### TASK OBJECTIVE
Return the data. Every word must match.

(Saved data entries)
-----

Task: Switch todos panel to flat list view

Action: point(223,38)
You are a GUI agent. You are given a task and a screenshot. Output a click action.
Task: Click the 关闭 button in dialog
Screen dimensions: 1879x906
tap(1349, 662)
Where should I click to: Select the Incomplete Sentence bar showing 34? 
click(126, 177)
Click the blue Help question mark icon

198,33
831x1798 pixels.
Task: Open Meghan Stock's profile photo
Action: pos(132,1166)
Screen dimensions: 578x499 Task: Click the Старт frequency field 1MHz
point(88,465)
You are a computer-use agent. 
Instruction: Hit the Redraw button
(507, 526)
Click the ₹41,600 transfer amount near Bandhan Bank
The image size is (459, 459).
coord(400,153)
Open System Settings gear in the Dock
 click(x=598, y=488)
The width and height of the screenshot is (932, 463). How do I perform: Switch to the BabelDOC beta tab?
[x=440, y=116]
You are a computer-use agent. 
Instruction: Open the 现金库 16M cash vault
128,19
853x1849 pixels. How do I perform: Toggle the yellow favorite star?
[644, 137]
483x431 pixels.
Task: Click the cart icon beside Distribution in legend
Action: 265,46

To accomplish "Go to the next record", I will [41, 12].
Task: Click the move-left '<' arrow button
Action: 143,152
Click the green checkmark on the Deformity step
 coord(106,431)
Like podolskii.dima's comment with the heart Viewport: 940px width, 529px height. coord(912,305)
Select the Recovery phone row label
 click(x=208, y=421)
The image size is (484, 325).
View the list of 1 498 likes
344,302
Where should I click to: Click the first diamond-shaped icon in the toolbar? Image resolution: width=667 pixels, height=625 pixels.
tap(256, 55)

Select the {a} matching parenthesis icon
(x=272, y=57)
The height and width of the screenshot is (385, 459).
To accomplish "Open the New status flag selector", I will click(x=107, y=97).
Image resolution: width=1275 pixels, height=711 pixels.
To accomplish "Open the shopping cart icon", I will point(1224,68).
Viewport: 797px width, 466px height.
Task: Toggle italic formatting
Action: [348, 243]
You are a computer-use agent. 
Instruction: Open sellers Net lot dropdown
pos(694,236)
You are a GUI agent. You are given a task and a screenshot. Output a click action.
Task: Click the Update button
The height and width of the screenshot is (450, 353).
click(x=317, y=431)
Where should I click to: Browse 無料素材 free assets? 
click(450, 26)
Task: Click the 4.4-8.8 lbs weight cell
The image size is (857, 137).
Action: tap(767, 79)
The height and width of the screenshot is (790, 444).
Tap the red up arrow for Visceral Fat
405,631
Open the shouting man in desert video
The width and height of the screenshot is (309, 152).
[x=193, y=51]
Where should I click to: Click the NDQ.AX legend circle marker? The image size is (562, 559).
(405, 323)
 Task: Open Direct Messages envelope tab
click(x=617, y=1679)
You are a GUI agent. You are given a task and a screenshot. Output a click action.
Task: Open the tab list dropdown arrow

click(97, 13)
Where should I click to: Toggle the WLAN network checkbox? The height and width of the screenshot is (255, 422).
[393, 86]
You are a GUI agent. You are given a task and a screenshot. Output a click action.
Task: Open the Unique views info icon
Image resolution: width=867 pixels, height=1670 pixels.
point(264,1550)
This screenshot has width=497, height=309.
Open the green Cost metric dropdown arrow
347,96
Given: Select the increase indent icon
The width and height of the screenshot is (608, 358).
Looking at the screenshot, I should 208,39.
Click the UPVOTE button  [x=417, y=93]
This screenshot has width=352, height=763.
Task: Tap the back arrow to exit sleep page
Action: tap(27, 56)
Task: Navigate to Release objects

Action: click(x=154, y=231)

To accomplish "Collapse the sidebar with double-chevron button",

-----

### OUTPUT FOR THIS TASK
Task: Switch todos panel to flat list view

Action: point(223,38)
You are a GUI agent. You are given a task and a screenshot. Output a click action.
Task: Click the 关闭 button in dialog
Screen dimensions: 1879x906
tap(1349, 662)
Where should I click to: Select the Incomplete Sentence bar showing 34? 
click(126, 177)
Click the blue Help question mark icon

198,33
831x1798 pixels.
Task: Open Meghan Stock's profile photo
Action: pos(132,1166)
Screen dimensions: 578x499 Task: Click the Старт frequency field 1MHz
point(88,465)
You are a computer-use agent. 
Instruction: Hit the Redraw button
(507, 526)
Click the ₹41,600 transfer amount near Bandhan Bank
The image size is (459, 459).
coord(400,153)
Open System Settings gear in the Dock
 click(x=598, y=488)
The width and height of the screenshot is (932, 463). How do I perform: Switch to the BabelDOC beta tab?
[x=440, y=116]
You are a computer-use agent. 
Instruction: Open the 现金库 16M cash vault
128,19
853x1849 pixels. How do I perform: Toggle the yellow favorite star?
[644, 137]
483x431 pixels.
Task: Click the cart icon beside Distribution in legend
Action: 265,46

To accomplish "Go to the next record", I will [41, 12].
Task: Click the move-left '<' arrow button
Action: 143,152
Click the green checkmark on the Deformity step
 coord(106,431)
Like podolskii.dima's comment with the heart Viewport: 940px width, 529px height. coord(912,305)
Select the Recovery phone row label
 click(x=208, y=421)
The image size is (484, 325).
View the list of 1 498 likes
344,302
Where should I click to: Click the first diamond-shaped icon in the toolbar? Image resolution: width=667 pixels, height=625 pixels.
tap(256, 55)

Select the {a} matching parenthesis icon
(x=272, y=57)
The height and width of the screenshot is (385, 459).
To accomplish "Open the New status flag selector", I will click(x=107, y=97).
Image resolution: width=1275 pixels, height=711 pixels.
To accomplish "Open the shopping cart icon", I will point(1224,68).
Viewport: 797px width, 466px height.
Task: Toggle italic formatting
Action: [348, 243]
You are a computer-use agent. 
Instruction: Open sellers Net lot dropdown
pos(694,236)
You are a GUI agent. You are given a task and a screenshot. Output a click action.
Task: Click the Update button
The height and width of the screenshot is (450, 353).
click(x=317, y=431)
Where should I click to: Browse 無料素材 free assets? 
click(450, 26)
Task: Click the 4.4-8.8 lbs weight cell
The image size is (857, 137).
Action: tap(767, 79)
The height and width of the screenshot is (790, 444).
Tap the red up arrow for Visceral Fat
405,631
Open the shouting man in desert video
The width and height of the screenshot is (309, 152).
[x=193, y=51]
Where should I click to: Click the NDQ.AX legend circle marker? The image size is (562, 559).
(405, 323)
 Task: Open Direct Messages envelope tab
click(x=617, y=1679)
You are a GUI agent. You are given a task and a screenshot. Output a click action.
Task: Open the tab list dropdown arrow

click(97, 13)
Where should I click to: Toggle the WLAN network checkbox? The height and width of the screenshot is (255, 422).
[393, 86]
You are a GUI agent. You are given a task and a screenshot. Output a click action.
Task: Open the Unique views info icon
Image resolution: width=867 pixels, height=1670 pixels.
point(264,1550)
This screenshot has width=497, height=309.
Open the green Cost metric dropdown arrow
347,96
Given: Select the increase indent icon
The width and height of the screenshot is (608, 358).
Looking at the screenshot, I should 208,39.
Click the UPVOTE button  [x=417, y=93]
This screenshot has width=352, height=763.
Task: Tap the back arrow to exit sleep page
Action: tap(27, 56)
Task: Navigate to Release objects

Action: click(x=154, y=231)

To accomplish "Collapse the sidebar with double-chevron button",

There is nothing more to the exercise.